スポーツ漫画に登場する悪役キャラは、そのインパクトの強さや卑劣さで読者の印象に残る。勝つためなら手段を選ばない彼らは、「正々堂々」や「スポーツマンシップ」といった言葉とは無縁の存在だ。そのため、主人公たちは試合中にはげしく心を乱されてしまう。
しかしそんなヒールキャラの登場によって、物語が大いに盛り上がることがあるのも確かである。そこで今回は、反則上等で試合に臨むヒールなキャラを紹介していこう。
■卑劣すぎて逆にスゴい…?『黒子のバスケ』花宮真
藤巻忠俊氏の『黒子のバスケ』(集英社)にはヒールキャラが多数存在するが、あえて反則を狙ってやるのは花宮真だろう。花宮は「無冠の五将」と呼ばれる天才のひとりで、「キセキの世代」が在籍していない霧崎第一高校の選手として登場した。
花宮は審判に見えないよう相手の足を踏んだり肘打ちを入れたりして、対戦相手を確実に負傷させる。しかも基本的にチームメイトに指示を出して攻撃をするため、自分の手は汚さないという卑劣ぶりだ。
そんなチームなので、対戦すると決まって負傷者が出てしまうあり得ない展開になっているようだ。主人公の黒子テツヤが所属する誠凛高校の木吉鉄平も、かつて花宮に膝を負傷させられ、しばらくバスケができなくなってしまった。
花宮は反則を楽しむかのようにプレーしているキャラなので、かなりの外道といえるだろう。しかも、あの仏のような性格の黒子を本気で怒らせていたので、ある意味スゴい……。
普通にプレーをしても技術力が高いのに、あえて反則を選んでいるところからも性格が悪いことがうかがえる。そして、反則プレーで勝てなくても何度も同じ行為を繰り返しているので、改心をする気もないのだろう。

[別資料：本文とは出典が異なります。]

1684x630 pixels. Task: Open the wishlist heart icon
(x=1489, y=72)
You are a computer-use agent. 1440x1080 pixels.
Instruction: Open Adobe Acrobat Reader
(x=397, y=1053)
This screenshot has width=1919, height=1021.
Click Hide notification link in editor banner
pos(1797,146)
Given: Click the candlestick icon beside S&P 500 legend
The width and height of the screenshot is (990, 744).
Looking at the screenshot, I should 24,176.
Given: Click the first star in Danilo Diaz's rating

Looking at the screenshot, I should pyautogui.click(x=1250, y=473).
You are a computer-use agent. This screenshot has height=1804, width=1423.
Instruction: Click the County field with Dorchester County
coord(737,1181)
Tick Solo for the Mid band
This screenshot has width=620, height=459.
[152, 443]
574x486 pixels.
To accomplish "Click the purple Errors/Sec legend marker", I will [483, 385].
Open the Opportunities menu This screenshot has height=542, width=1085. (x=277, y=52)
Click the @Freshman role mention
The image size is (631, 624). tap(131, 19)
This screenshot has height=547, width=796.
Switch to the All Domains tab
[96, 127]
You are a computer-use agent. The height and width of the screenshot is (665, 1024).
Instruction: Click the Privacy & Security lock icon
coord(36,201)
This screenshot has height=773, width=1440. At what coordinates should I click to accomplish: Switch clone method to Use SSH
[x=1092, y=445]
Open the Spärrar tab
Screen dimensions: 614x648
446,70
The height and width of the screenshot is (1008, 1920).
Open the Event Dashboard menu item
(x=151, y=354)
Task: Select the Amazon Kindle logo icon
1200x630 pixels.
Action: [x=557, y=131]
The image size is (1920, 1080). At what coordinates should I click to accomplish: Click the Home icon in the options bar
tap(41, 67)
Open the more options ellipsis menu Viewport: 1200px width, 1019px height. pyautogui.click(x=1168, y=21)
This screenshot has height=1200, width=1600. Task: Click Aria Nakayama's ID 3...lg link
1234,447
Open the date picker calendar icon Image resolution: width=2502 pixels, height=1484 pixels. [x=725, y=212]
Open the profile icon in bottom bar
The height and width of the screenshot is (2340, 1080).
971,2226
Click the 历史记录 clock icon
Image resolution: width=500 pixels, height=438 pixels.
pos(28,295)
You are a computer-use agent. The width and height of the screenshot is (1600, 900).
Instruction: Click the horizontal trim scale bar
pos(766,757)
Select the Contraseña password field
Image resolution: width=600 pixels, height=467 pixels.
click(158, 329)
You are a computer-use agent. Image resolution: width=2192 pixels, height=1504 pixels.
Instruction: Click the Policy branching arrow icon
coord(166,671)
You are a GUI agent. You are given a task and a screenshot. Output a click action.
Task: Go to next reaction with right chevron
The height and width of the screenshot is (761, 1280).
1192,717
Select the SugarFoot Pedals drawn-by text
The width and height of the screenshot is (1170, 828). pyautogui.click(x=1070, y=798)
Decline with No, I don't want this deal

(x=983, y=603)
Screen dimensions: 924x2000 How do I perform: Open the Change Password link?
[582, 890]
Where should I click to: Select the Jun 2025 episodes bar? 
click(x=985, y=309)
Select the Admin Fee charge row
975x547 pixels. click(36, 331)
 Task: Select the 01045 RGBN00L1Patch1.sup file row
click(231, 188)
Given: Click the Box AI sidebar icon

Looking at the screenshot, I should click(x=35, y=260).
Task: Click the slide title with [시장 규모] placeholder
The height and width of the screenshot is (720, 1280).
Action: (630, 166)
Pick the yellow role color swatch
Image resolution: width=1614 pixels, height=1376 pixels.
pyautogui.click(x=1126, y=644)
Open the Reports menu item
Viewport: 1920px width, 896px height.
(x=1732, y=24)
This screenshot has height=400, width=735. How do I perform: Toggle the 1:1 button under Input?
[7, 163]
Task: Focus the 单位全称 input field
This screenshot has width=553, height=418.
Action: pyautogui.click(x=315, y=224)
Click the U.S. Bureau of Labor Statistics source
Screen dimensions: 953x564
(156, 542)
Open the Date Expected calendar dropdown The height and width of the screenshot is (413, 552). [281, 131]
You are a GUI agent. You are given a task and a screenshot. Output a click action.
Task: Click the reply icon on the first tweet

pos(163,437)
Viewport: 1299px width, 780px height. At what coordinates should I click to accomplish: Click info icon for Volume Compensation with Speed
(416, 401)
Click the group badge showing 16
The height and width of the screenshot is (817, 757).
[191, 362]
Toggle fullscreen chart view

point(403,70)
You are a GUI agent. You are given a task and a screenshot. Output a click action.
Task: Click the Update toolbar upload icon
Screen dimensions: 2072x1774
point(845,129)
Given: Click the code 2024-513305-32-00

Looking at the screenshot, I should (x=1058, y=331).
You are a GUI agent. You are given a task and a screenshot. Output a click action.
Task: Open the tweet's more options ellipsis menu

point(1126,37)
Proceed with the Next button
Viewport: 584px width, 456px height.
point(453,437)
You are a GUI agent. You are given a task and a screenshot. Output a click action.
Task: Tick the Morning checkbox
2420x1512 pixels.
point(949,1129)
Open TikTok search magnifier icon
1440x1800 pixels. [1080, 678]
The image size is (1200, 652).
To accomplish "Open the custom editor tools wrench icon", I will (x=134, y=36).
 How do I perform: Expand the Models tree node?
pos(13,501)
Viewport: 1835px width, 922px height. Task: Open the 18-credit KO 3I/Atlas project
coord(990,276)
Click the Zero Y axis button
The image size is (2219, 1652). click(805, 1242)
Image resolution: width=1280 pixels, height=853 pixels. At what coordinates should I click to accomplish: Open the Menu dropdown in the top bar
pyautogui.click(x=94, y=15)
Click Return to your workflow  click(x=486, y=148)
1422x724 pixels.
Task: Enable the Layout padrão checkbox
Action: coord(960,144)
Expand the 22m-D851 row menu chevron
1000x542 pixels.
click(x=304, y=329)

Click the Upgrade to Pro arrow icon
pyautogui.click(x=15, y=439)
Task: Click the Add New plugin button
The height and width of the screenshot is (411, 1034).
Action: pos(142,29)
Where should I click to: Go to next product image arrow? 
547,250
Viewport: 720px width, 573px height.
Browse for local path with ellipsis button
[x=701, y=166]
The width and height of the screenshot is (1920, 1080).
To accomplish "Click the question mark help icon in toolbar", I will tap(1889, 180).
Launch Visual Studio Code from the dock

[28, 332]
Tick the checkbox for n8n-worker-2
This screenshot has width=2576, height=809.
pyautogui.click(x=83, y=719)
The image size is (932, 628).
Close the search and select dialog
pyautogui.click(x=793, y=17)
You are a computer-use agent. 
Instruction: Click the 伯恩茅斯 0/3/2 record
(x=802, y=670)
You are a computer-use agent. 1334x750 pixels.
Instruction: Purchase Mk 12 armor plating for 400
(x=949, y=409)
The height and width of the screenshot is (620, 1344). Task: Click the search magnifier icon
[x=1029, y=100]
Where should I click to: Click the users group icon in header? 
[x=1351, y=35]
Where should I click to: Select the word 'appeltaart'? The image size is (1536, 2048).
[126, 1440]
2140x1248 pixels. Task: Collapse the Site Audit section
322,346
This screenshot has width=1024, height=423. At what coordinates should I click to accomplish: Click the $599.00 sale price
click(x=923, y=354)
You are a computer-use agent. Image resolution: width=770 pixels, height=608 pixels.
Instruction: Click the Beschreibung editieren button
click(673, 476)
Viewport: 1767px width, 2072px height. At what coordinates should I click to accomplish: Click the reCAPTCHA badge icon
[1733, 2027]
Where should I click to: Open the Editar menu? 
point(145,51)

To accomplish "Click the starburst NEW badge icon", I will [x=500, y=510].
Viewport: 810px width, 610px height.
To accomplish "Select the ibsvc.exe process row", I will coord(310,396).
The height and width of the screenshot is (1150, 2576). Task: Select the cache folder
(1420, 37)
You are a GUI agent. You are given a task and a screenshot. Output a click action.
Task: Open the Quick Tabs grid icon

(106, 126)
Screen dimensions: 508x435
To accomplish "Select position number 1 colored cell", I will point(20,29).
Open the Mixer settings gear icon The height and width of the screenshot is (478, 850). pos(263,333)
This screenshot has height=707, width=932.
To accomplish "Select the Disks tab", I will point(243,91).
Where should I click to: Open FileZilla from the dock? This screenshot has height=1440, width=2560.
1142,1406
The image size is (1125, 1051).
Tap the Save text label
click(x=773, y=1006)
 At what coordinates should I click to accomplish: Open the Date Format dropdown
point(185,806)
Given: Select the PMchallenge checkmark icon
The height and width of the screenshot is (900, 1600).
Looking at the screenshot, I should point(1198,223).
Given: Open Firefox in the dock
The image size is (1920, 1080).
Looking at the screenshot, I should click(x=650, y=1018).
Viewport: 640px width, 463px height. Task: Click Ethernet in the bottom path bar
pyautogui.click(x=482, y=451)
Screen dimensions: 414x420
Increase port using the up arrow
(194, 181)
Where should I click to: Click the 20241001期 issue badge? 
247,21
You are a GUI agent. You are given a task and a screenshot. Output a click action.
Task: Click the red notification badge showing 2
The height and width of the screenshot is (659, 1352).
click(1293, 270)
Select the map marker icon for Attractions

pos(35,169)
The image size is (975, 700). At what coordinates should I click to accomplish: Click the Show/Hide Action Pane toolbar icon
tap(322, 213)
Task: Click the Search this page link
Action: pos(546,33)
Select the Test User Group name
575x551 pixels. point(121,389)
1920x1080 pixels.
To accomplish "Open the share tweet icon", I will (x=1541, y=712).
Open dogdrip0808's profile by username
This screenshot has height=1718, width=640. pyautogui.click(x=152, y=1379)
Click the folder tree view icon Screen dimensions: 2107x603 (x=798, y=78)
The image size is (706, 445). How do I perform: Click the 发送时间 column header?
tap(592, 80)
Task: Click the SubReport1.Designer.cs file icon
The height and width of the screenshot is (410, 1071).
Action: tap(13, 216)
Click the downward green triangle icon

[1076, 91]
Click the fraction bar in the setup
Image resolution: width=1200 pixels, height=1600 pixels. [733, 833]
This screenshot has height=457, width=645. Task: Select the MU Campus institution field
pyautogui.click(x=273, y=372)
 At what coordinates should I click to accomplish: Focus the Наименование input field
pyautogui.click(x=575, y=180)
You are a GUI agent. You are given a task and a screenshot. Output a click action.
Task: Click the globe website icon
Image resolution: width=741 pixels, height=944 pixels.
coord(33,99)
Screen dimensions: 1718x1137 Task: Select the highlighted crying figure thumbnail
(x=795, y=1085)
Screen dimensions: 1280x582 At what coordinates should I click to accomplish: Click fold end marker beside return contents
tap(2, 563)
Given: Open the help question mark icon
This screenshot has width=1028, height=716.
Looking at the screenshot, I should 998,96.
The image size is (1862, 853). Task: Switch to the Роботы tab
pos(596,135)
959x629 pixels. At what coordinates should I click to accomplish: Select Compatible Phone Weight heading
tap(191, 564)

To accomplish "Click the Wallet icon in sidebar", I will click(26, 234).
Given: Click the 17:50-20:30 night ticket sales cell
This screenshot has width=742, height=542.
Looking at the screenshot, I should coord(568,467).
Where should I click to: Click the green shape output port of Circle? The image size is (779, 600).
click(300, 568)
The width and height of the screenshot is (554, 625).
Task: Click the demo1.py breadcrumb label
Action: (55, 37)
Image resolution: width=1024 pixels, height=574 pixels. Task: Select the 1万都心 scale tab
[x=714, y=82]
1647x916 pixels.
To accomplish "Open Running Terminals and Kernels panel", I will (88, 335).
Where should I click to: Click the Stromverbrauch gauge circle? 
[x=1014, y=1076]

ここまでラフプレーに固執しているキャラは珍しく、プレー以外では手を出したりしないところからも花宮なりの美学があるのかもしれない。とはいえ、まったく共感はできない……。
■野性的なサッカーが特徴!『キャプテン翼』日向小次郎
次は高橋陽一氏による『キャプテン翼』(集英社)の日向小次郎を紹介したい。日向といえば大空翼と肩を並べるエースで、野性的なサッカーをするのが特徴だろう。
彼はかなり荒々しい性格なのだが、その背景には家庭が貧しく、なんとしてもサッカーで食っていく覚悟があるからだ。苦労人であるがゆえの異様なハングリー精神の持ち主で、作中でもかなりキャラ立ちしている存在である。
日向が試合中に見せるラフプレーは相手にわざとボールをぶつけるというもの。キーパーの顔面にボールを当てて戦意喪失させたり、相手の腹部を狙ったりと、かなり難易度高めの技を披露している。
それでも翼が所属する南葛SCには勝つことができなかったので、噛ませ犬感は拭えなかった。そもそも、これが小学生の試合なのも驚きなのだが……。
しかし、翼たちとの試合を通して自分のやり方が間違っていたと気付いた日向は、そこから急成長を遂げて世界で活躍する選手にもなれた。才能があり何より根はまっすぐな努力家でもあるので、ただのヒールで終わらなくて本当に良かったと思う。